How often and how severe symptoms are varies from person to person. Even with the same person, the symptoms may vary from time to time. Some people only rarely have mild, short attacks. Others will have mild coughing and wheezing a lot of the time. These symptoms may get worse when the person is exposed to things they are allergic to; when viral infections occur or as a result of exercising. Sometimes crying, screaming or laughing hard may set off the symptoms.
The first signs of an attack are acute bouts of wheezing, coughing or being short of breath or symptoms that slowly get worse until the person has a hard time breathing.
Sometimes with children, an itch on the front of the neck or upper chest maybe a warning sign that an attack is about to happen. Other times, a child's only symptom may be a dry cough, especially at night or when exercising.

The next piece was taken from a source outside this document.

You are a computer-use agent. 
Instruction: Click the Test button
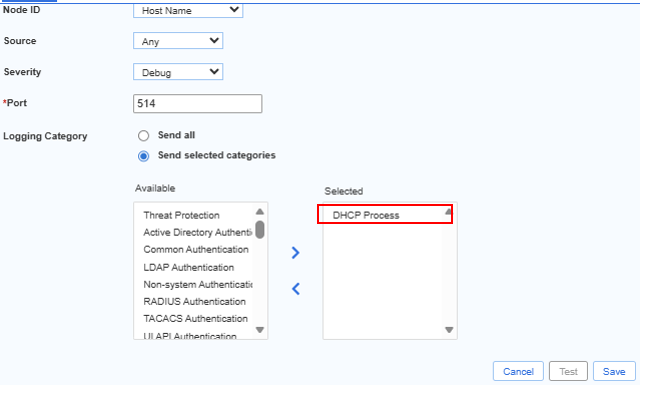click(568, 371)
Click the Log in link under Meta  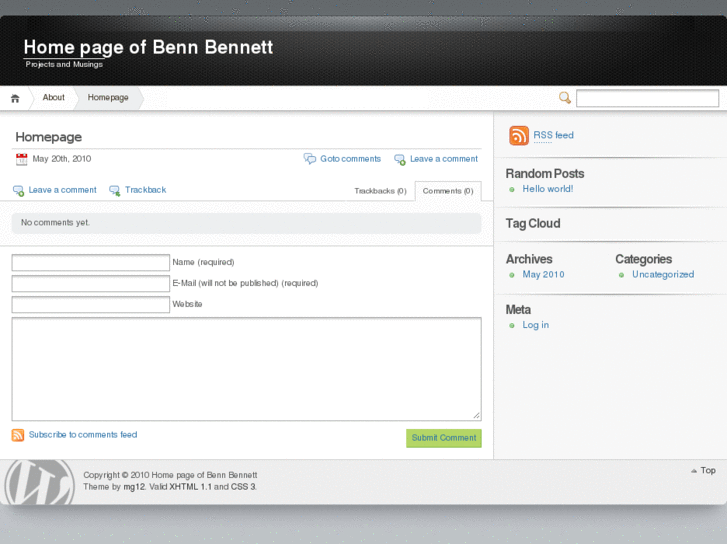pyautogui.click(x=535, y=325)
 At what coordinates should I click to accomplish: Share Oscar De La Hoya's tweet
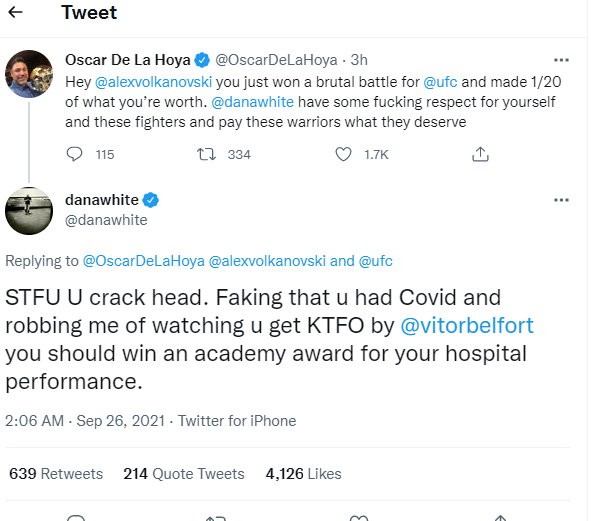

The person having an attack may notice a cough, shortness of breath, a feeling of tightness or pressure in the chest and may hear wheezes. The cough during an acute attack usually does not produce mucus.
During an acute attack, a person will have a rapid heartbeat and breathing rate. He or she will prefer to sit upright or lean forward. The person may feel anxious and appear to be fighting for air. A doctor listening to the person's chest will hear wheezes. Coarse whistles or snoring sounds may be heard along with the wheezes. The chest may appear too full with trapped air.
If the bout is severe enough, the person may not be able to speak more than a few words at a time. Over time, the person may get tired and be breathing shallowly and not very effectively. His or her skin may start turning bluish.
As the breathing process fails and carbon dioxide builds up in the blood, the person may become confused or lethargic. A doctor may hear less wheezing because the patient's lungs are filling up with mucus. As he or she gets tired, less oxygen and carbon dioxide are being exchanged, so the lungs sound quieter. This is a sign of a serious breathing problem that can quickly become life threatening.
Causes and Risk Factors
Several factors lead to the blocking of the airways, including:
- Increased secretions
- Infiltration of cells in the walls of the airways
- Peeling of the cells that line the airways
- Spasms of the muscles that line the airways
- Swelling of the mucous linings of the airways
Muscle spasms in the airways used to be considered the leading cause of obstruction to the airways. Now it is believe that inflammatory disease plays a key role, particularly in chronic asthma.
Most people with asthma have airways that close up quickly in response to stimuli. Why this happens it not yet known. It may be due to changes in the lungs. For example, when the cells in the airways peel away, the person loses factors that help relax contractions in the airways. Thickening inside the airways may be another factor.
Factors that affect inflammation may also have an effect on contractions of the air passages, the production of mucus and swelling inside the air passages. Sometimes these factors are released or formed because of allergic reactions. These include histamine and other substances that make the lungs more sensitive.
More blacks die from asthma than whites. It can affect both adults and children.